色んな国を渡り歩いて『白い渡り鳥』が板についた頃、故郷の町ダーファスからは離れているが、生国であるセゼル領内の街に足を踏み入れた。
この街は小国セゼル、大国ウィニストラ、小国アルベルトの3国が国境を接する場所に近く、セゼルの防衛拠点にもなっている。
街の中に入った途端、門の横に立っていた衛兵達が私達を呼び止めた。
「この先の平原がウィニストラとアルベルトの戦場になる。よって我が国にも影響が及ばぬよう、至急戦力を増強したい。
旅人であっても腕の立つ者がいれば戦力に加わるように命令が出ている。よってそこの傭兵もこちらに来て戦に備えるように」
「ちょっと待って下さい。彼は…」
「申し訳ないですが、例え『白い渡り鳥』様であってもこの国を護るためです。どうかご理解下さい」
私が衛兵の1人に反論しようとすると、別の衛兵が諭すような落ち着いた声で話しかけてきた。
有無を言わせぬその口調と態度に、私と護衛の男性はため息をついた。
「ここでお別れのようだな」
「そうみたいね。怪我しないようにね」
「シェニカもな。今までありがとう。楽しかったよ。これから先、気をつけるんだぞ?じゃあ、またな」
護衛は衛兵に連れられて街の奥へと去って行った。
「護衛が居ないんじゃ、私はこの街から遠くには行けないもんなぁ…。
とりあえずは戦が終わるのを待つしかないけど、次の護衛どうしよう。せっかく良い人が護衛を引き受けてくれたのにな。
あーあ。今度はどこにも行かない、行っても戻ってくる護衛が欲しいな」
私はガックリと肩を落としながら歩き、とりあえず宿を取って情報収集をすることにした。

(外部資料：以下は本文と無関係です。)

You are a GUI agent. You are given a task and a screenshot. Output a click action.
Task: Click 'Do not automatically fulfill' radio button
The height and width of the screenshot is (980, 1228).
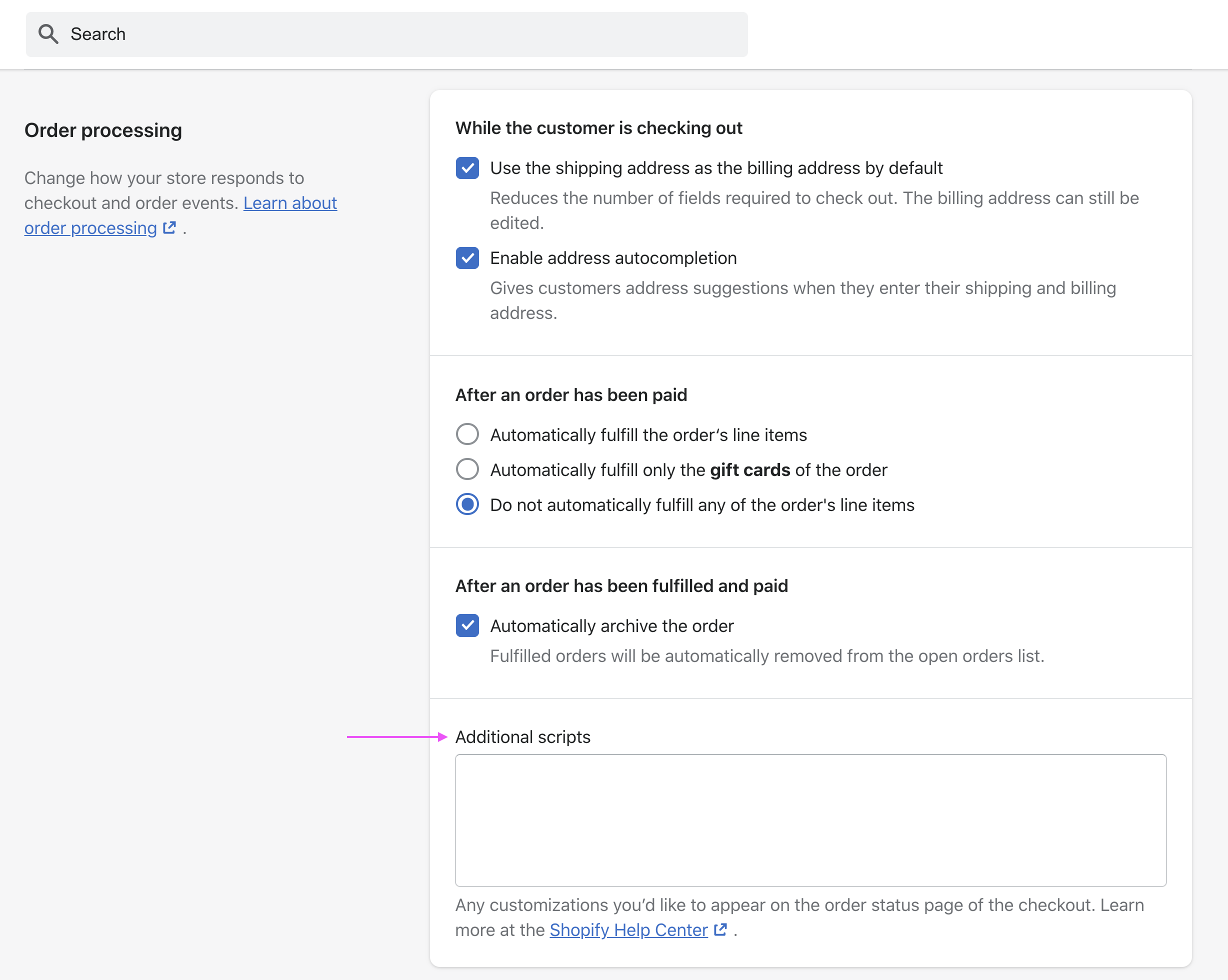click(467, 504)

宿の食堂でお茶を頼み、最新の新聞をいくつか手に取って席に着くと、最初は傭兵組合が発行する傭兵の情報が載っている新聞「傭兵速報」のページをめくった。
今見ているページには、傭兵のランクと名前、ネームタグに刻まれた個人番号が書かれている。
傭兵のランクは一番上がSS、一番下がFで、ランクに応じて貰える給金に差が出る。
「はぁ。ランクの高い傭兵が良いけど、そういう人は戦場が仕事場だから、護衛になんかなってくれないよなぁ…」
私はランクS以上の傭兵の名前を見ながらため息をついた。
「よし、気分転換に買い物しよう!」
私は着ているローブのフードを被って街の市場に向かった。
多くの人が行き交う市場は、この街で戦争に備えて動いているとは思えないほど賑わっている。
私はタレがたっぷりかかった串焼きを片手に、ブラブラとお店を見て回っていると目についたテントの前で足を止めた。
「この飾り可愛いですね」
「これはネームタグにつける飾りだよ」
「へぇ!良いですね。じゃあ、こっちのピンクと青のガラス玉一つずつ買います」
「銅貨8枚だよ。毎度あり」
私はお金を払うと、ピンクと青の小さなガラス玉を受け取った。
ネームタグは世界中の人が必ず首から下げている身分証明書のようなもので、その人が生きている間は外せない特殊な魔法がかけられている。
銀の鎖に銀のプレートが1枚だけというのはシンプル過ぎるということで、ガラス玉や組紐の飾りをつけるのが最近流行りのお洒落の一つだ。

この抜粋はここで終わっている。